BEGIN MATERIAL FOR THIS EXERCISE

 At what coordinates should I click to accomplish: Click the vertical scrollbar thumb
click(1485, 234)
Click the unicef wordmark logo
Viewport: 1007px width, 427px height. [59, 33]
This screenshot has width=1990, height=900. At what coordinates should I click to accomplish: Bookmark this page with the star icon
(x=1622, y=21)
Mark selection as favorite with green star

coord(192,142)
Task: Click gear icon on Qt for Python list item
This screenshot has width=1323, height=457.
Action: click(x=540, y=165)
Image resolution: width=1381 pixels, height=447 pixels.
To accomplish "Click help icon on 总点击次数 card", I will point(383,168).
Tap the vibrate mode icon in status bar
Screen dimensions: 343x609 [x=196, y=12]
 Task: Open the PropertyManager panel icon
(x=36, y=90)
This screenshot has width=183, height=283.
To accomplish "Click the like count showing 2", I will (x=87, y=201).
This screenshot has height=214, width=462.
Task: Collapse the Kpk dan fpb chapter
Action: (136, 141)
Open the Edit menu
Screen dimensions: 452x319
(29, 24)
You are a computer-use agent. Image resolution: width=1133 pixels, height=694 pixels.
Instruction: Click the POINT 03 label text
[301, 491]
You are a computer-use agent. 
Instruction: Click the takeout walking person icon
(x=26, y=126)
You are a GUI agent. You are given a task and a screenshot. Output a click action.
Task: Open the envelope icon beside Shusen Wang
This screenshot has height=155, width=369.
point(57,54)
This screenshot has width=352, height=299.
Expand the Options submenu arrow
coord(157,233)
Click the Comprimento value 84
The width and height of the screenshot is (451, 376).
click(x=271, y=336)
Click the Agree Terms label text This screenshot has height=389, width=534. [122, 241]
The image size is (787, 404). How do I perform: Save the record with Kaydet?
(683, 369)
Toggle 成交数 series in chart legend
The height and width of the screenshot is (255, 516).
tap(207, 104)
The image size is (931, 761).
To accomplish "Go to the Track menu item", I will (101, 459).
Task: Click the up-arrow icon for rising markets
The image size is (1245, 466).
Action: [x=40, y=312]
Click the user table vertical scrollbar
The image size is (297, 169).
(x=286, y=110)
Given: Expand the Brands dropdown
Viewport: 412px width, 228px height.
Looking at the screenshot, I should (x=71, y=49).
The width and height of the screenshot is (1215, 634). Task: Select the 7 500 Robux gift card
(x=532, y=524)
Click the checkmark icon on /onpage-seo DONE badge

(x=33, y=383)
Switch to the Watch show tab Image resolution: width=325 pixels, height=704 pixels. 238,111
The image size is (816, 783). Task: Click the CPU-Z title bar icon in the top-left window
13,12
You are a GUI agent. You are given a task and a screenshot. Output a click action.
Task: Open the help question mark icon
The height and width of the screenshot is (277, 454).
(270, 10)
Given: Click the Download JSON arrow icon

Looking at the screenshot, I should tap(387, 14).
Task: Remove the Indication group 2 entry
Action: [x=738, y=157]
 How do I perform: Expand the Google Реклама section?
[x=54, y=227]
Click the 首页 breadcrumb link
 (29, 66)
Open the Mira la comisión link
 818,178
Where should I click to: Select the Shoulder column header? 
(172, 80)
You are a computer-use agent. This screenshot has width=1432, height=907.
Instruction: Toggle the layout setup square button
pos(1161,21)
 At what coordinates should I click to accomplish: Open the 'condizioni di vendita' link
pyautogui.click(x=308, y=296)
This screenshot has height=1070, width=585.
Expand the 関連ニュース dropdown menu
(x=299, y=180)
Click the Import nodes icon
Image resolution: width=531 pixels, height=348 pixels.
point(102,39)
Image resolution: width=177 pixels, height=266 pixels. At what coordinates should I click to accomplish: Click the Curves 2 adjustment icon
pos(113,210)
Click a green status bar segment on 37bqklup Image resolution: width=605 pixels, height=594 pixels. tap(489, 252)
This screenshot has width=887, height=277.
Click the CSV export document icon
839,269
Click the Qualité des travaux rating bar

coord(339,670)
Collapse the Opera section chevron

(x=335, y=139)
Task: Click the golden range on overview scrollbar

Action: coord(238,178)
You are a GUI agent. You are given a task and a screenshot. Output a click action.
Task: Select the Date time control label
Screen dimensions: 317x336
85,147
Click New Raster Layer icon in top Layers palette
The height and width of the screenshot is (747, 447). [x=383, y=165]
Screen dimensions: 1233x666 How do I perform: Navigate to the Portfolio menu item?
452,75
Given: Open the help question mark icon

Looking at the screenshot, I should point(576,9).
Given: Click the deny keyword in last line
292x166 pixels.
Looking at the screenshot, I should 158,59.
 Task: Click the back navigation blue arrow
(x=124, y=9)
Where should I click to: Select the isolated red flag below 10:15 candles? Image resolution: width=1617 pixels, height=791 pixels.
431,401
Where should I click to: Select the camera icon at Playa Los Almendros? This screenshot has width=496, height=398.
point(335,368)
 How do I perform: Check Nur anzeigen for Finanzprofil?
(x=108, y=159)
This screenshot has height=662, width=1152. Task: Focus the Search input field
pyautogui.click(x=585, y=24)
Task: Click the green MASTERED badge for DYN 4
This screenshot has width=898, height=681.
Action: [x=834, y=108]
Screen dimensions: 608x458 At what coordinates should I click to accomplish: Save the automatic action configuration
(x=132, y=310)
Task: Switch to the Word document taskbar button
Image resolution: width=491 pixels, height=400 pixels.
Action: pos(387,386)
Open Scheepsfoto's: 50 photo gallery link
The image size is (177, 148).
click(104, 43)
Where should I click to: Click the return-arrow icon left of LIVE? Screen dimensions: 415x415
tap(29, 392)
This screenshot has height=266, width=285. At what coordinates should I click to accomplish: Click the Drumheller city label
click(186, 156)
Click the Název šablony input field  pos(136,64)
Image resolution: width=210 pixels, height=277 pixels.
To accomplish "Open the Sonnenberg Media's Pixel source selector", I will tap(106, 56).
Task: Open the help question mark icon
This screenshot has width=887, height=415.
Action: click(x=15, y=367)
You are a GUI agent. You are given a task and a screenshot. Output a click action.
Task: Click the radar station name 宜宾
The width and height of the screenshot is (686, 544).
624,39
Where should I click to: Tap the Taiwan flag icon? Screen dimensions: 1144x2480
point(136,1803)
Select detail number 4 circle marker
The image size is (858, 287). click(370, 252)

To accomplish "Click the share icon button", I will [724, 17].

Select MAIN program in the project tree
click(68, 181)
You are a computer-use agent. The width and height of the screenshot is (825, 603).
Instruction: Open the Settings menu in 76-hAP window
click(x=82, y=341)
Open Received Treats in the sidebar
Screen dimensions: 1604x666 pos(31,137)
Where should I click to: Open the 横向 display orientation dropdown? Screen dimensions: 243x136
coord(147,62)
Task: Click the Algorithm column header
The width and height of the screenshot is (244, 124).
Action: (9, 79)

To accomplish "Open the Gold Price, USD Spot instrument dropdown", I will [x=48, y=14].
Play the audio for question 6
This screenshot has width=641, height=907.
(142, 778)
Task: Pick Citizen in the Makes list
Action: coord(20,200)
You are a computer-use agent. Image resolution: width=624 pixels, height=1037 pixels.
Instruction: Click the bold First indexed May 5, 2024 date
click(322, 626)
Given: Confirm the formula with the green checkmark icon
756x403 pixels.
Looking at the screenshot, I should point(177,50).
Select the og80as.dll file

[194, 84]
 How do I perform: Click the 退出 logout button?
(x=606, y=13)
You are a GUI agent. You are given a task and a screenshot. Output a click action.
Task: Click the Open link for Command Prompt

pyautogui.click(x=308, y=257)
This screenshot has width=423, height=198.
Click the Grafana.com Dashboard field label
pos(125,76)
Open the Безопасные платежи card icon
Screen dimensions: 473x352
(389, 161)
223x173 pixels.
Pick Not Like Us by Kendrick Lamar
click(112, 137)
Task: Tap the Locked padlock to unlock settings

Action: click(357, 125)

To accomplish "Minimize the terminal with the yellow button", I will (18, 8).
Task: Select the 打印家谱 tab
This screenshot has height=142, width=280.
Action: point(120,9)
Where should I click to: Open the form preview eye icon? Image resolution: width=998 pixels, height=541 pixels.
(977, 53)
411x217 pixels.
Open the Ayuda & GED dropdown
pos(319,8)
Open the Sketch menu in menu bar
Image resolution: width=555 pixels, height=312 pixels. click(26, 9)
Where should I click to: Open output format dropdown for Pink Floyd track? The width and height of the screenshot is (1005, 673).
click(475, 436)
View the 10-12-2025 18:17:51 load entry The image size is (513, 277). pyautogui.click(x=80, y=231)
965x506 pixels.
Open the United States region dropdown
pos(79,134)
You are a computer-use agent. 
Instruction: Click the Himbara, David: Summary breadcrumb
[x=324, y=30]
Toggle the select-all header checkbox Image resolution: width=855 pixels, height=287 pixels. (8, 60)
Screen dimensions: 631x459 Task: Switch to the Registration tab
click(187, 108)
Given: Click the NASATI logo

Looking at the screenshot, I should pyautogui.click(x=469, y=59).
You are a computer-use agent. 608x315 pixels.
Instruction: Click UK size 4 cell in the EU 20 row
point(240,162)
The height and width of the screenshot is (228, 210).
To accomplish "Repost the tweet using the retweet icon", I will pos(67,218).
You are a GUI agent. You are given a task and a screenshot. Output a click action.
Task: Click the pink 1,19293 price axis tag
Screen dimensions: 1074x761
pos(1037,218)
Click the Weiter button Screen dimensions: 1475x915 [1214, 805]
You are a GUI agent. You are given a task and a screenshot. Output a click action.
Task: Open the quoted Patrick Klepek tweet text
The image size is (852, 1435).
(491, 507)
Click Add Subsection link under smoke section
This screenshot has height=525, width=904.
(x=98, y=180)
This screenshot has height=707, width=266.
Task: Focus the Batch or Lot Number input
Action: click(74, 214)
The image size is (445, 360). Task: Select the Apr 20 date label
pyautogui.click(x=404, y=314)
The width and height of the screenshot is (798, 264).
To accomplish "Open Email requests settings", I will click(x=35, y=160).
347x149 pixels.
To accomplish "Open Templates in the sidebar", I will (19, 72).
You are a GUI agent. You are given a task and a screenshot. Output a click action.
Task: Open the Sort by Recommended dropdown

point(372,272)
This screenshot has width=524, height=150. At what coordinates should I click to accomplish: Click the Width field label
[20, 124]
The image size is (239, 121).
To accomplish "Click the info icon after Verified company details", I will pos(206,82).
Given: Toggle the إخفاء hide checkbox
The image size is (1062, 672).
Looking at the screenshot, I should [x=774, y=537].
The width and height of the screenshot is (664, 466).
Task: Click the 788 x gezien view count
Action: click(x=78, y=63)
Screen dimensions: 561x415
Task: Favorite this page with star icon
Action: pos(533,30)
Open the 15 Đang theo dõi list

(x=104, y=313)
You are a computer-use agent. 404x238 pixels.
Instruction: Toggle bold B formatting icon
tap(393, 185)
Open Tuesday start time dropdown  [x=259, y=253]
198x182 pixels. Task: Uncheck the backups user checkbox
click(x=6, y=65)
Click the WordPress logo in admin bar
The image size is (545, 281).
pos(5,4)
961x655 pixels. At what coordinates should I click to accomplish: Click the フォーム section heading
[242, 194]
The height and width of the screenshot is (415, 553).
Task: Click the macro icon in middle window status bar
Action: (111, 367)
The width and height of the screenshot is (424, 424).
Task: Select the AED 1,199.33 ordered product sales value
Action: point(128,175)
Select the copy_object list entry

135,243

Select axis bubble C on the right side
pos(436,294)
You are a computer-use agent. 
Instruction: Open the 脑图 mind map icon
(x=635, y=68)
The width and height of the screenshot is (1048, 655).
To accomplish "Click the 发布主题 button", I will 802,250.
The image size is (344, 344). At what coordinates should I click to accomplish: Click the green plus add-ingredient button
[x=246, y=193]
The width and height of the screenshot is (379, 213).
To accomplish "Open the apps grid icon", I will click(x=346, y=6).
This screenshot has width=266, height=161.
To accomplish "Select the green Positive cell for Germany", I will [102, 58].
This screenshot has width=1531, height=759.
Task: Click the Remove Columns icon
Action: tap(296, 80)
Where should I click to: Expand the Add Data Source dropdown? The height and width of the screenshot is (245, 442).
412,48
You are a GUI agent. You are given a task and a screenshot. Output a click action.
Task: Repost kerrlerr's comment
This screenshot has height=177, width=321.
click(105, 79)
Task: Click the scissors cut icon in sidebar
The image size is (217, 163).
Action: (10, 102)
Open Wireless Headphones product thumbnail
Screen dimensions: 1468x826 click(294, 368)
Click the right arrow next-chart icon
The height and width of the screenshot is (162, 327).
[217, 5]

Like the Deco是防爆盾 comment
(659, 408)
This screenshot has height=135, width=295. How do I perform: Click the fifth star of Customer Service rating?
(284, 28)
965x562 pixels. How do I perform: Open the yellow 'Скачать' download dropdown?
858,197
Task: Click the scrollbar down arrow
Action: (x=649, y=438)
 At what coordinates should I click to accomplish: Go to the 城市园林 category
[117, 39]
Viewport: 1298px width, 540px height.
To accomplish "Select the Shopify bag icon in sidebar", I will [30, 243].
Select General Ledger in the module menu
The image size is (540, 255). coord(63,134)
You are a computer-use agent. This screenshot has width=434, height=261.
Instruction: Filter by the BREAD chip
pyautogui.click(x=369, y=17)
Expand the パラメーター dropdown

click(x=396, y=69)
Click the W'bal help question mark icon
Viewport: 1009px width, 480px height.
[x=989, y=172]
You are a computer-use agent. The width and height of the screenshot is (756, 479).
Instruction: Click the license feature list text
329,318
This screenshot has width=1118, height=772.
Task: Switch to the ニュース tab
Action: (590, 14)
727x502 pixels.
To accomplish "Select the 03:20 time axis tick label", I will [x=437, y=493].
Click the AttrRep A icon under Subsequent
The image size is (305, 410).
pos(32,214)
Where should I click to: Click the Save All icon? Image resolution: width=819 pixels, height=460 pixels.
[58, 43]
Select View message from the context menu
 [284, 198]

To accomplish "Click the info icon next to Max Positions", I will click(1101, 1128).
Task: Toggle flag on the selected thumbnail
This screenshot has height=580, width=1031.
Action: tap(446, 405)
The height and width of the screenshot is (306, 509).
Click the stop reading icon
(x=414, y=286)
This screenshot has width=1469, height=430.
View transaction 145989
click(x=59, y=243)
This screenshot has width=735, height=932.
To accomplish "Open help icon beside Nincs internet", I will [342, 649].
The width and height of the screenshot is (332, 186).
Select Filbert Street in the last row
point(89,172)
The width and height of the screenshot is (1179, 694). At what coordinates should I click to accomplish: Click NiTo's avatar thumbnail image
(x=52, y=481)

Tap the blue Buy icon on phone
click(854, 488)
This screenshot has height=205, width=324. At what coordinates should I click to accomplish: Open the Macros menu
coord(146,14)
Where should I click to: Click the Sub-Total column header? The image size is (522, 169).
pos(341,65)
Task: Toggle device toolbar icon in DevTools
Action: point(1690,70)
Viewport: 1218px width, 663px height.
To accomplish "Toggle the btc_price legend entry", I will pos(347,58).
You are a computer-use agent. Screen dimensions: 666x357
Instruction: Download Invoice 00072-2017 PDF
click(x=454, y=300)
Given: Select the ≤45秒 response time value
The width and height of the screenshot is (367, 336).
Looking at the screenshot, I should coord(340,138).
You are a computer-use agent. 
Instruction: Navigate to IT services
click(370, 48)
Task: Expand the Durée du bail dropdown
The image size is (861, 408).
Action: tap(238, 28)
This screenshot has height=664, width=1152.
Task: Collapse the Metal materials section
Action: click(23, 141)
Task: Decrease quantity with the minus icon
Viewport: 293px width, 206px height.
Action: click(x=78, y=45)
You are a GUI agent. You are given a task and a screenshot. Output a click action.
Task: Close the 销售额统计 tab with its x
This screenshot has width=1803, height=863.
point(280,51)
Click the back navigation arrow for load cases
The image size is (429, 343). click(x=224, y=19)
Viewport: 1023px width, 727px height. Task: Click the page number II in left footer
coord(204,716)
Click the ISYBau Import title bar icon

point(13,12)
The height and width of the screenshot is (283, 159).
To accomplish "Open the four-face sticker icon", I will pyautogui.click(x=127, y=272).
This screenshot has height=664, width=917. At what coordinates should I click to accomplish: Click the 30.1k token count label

END MATERIAL FOR THIS EXERCISE

> EXERCISE DIRECTIONS: Within the entries above, how many lines contain the word "Repost"? State the number only.

> EXERCISE RESULT: 2